Reasons Why You Should Update From Windows 7 To Windows 10


Scott Carr 2016-10-02 12:00:00

There have been a lot of blogs and articles full of praise for Windows 7 since the beta version first launched, but not everything is sunshine and roses with that version of Microsoft’s OS. Here are some reasons you might not want to upgrade to Windows 7.

(1) There’s no upgrade install to Windows 7 from XP.

A large number of people will want to upgrade from XP to Windows 7 and although it’s better to do a clean install, some would prefer the easier method of an upgrade install. You can do it from Vista to Windows 7, and it preserves your file and folder structure and programs. If you have XP and want to upgrade, sure, you can use a migration tool, but it’s not the same as an upgrade wizard.

(2) Most of the desktop gadgets aren’t ideal.

Gadgets are more accessible now that they aren’t hidden in the Sidebar by default, but they still kind of suck. They certainly are nowhere as good as the ones in Yahoo’s Konfabulator or OS X’s Dashboard system.

(3) You can’t pin what you want to Taskbar.

You should be able to pin anything you want to Taskbar. Two notable things you can’t pin are devices like USB drives and the Recycle Bin. The system isn’t consistent regarding what it allows you to pin; for example, you can pin Device Stage products that are certified, but other peripherals aren’t allowed.

(4) Windows Media Player sucks.

◆ Given information:
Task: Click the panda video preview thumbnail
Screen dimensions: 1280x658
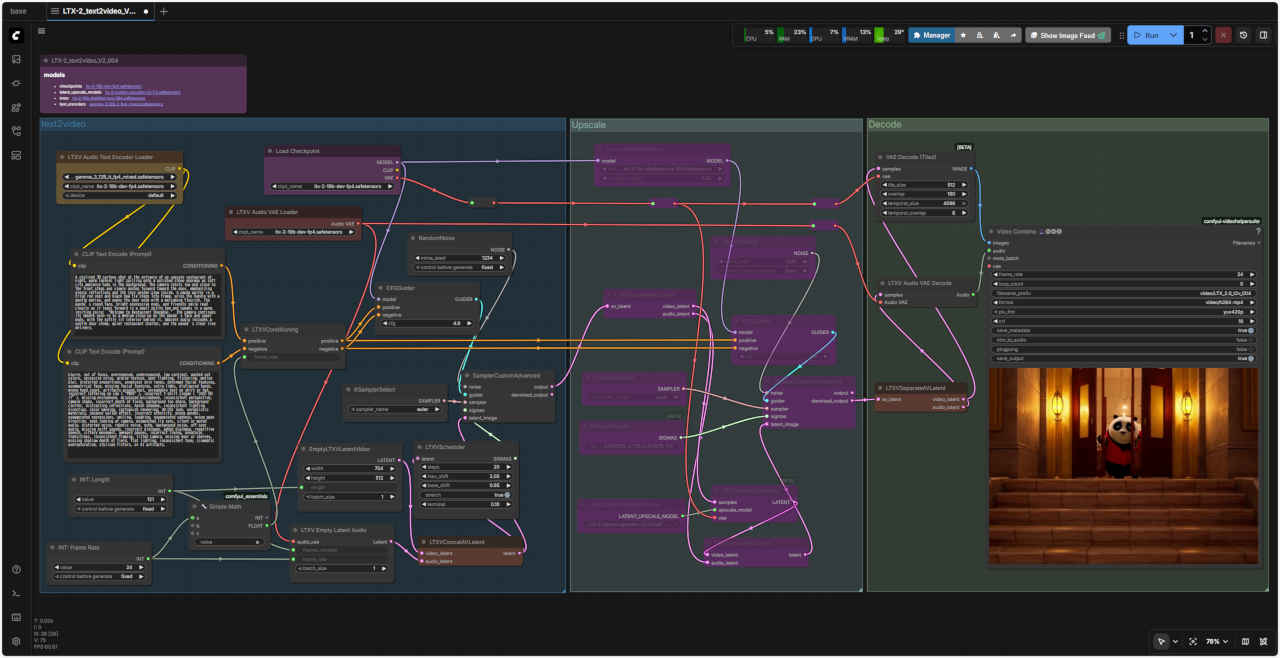Action: [1123, 465]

◆ Problem description: Pick up the article about Windows 7 right after its last line and keep writing. The lines above are separate material and do not belong to the article about Windows 7.

◆ Response:
Microsoft may have added the ability to support different codecs, but the player is still really hard to figure out how to actually use. The interface is bloated, cluttered, and terribly unwieldy. It’s unintuitive and practically useless. They should just start over and build a new one.

(5) Control Panel is a mass of confusion.

The All view sucks, the Simple layout sucks even more, and even with all the “improvements” they’ve made, Control Panel doesn’t really allow you to get everything done from one spot. Control Panel should be the spot where you go to tinker, among other things, and you can’t do that.

(6) Hibernation and Sleep don’t work properly.

Hibernation and Sleep modes have caused problems for a while now, and Windows 7 is no exception. Sometimes your computer will come out of hibernation or sleep, and sometimes it won’t. Sometimes it acts groggy when it comes out, sometimes it’s like it mainlined some coffee. Please fix this.

(7) It takes too many clicks to eject a device.

It should not take two venues and multiple clicks to eject a device. It should take, at the most, two clicks to eject a card reader. Of course, this is if you click where it says “Safely Remove Hardware.” If, instead, you pop up the list of your attached devices it will only take two clicks. The fact that you need to figure out this trick makes the UI really unintuitive.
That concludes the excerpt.